What to work on:
a – In the computer virology text, what did the authors of [47] focus on?
b – Repeat word for word the part of the computer virology text that begins at the words "Even a modest" and stops after the words "existence of viruses.".

Document text:

+ + + +

Even the naming convention of malware is still an open problem, perhaps one of the most crucial problems in modern computer virology. Unfortunately nobody proved that this is not an "undecidable problem". It is a matter of fact, however, that every antivirus company develops its own naming convention, ignoring the other ones. Very frequently, all these naming conventions appear to be at least partially incompatible, but unless a sound and rational classification base is developed, nobody will accept to give up. Recent developments [46,47] have shown that phylogeny models - i.e., taking into account the fact that programs may be evolved through code rearrangements or that viruses are rarely written from scratch and are mostly derived from known previous codes - is likely to produce the desired tools for a unified naming convention. But many problems still exist. The authors of [47] focused on permutations of code. They have identified some questions that are still to be solved. Moreover, they only consider sequence-based phylogeny models. Would it be possible to extend their approach to function-based phylogeny?
Even a modest cellular phone includes software that controls the phones operations. Meanwhile phones are getting more and more properties of computers: connectivity, applications and calculation power. Although in Symbian smart phone operating system security is part of the design vulnerabilities may still remain. Jarmo [48] presents technical aspects of Symbian from the malware point of view and Reynaud-Plantey [49] recently analyzed some new aspects of the viral risk with respect to the Java language. MMS (Multimedia Messaging System), Bluetooth and vulnerabilities enable existence of viruses.
Research in computer virology is so far occasional in the area of smart phones. Still smart phones bring special aspects to research: mobility, cost of services and fixed wireless connections.
We have proposed some of the most interesting open research problems and areas in computer virology, with an emphasis on theoretical aspects. To begin, we focused on theoretical computer virology, presenting the core results already developed in literature, and the problems that are still waiting a solution. In particular, complexity problems, virus classification and new classes of viruses still need much research.

+ + + +

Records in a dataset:
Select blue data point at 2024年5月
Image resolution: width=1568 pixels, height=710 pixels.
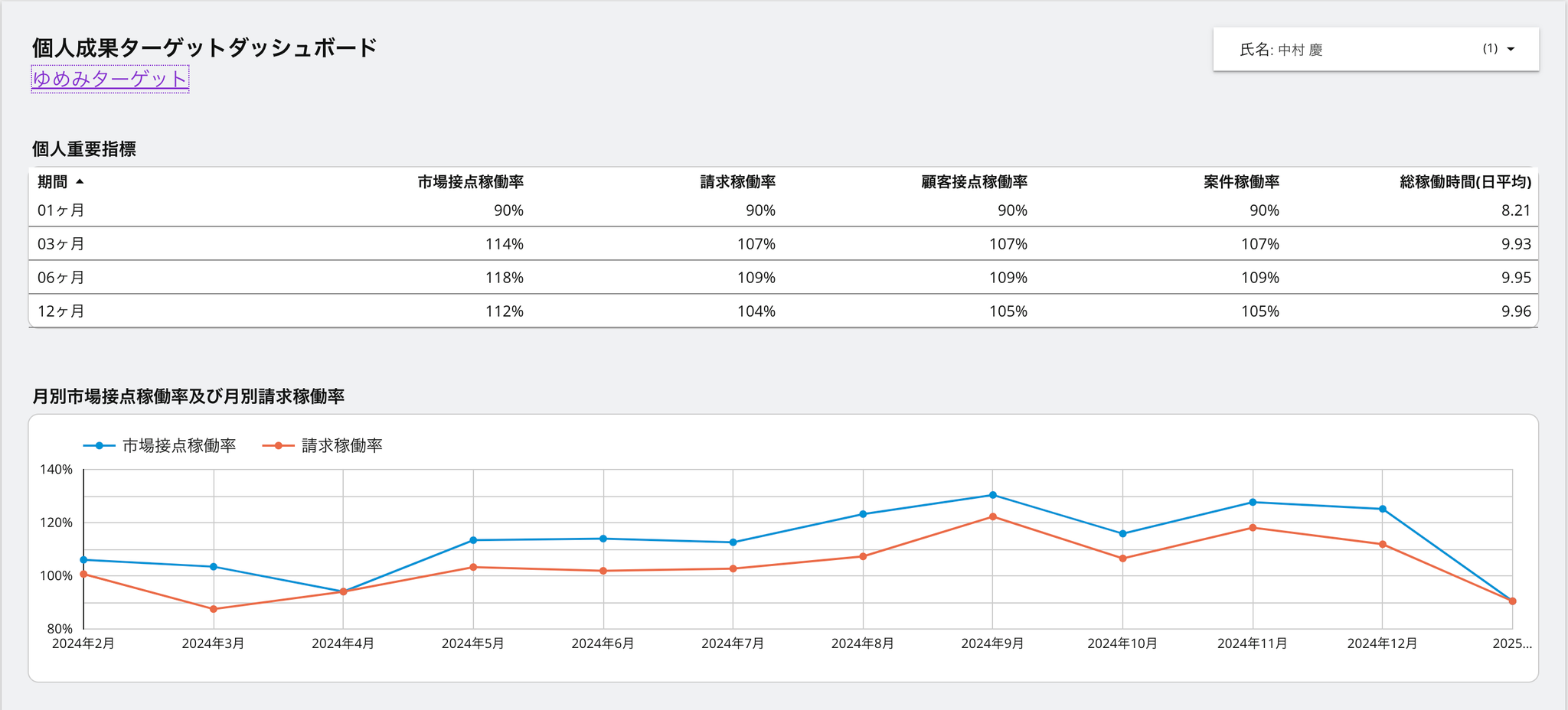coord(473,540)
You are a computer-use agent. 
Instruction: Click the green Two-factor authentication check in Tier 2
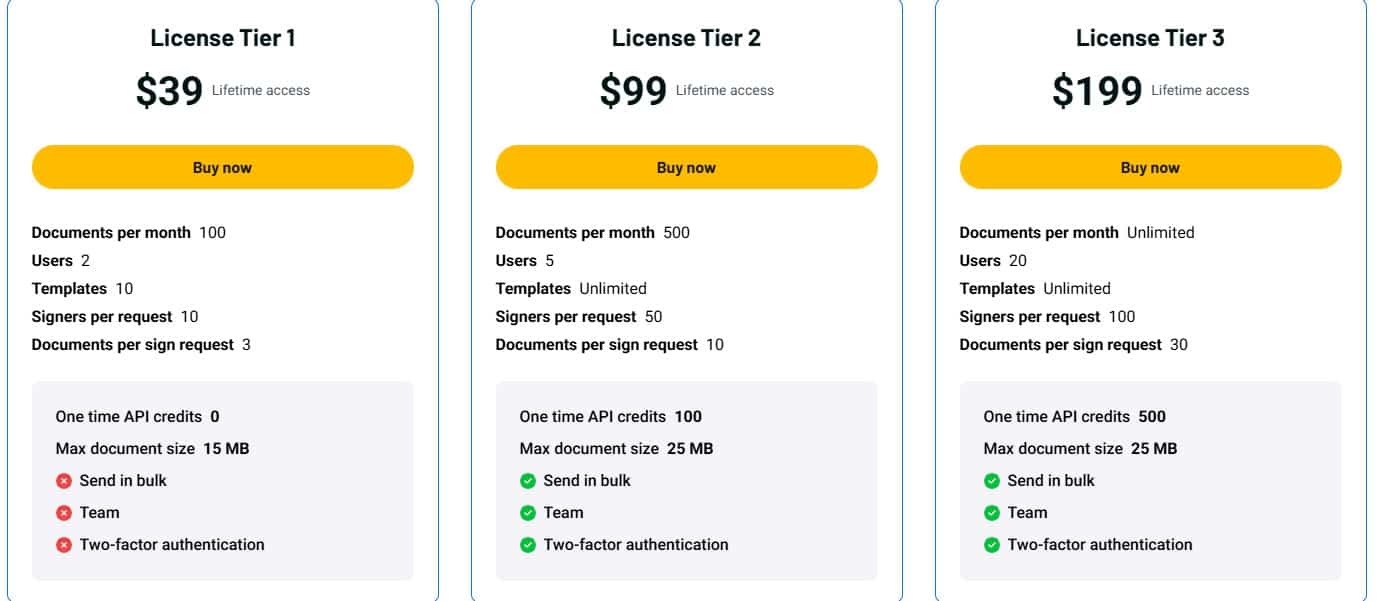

+ + + +

Solved problems:
a – Permutations of code.

b –
Even a modest cellular phone includes software that controls the phones operations. Meanwhile phones are getting more and more properties of computers: connectivity, applications and calculation power. Although in Symbian smart phone operating system security is part of the design vulnerabilities may still remain. Jarmo [48] presents technical aspects of Symbian from the malware point of view and Reynaud-Plantey [49] recently analyzed some new aspects of the viral risk with respect to the Java language. MMS (Multimedia Messaging System), Bluetooth and vulnerabilities enable existence of viruses.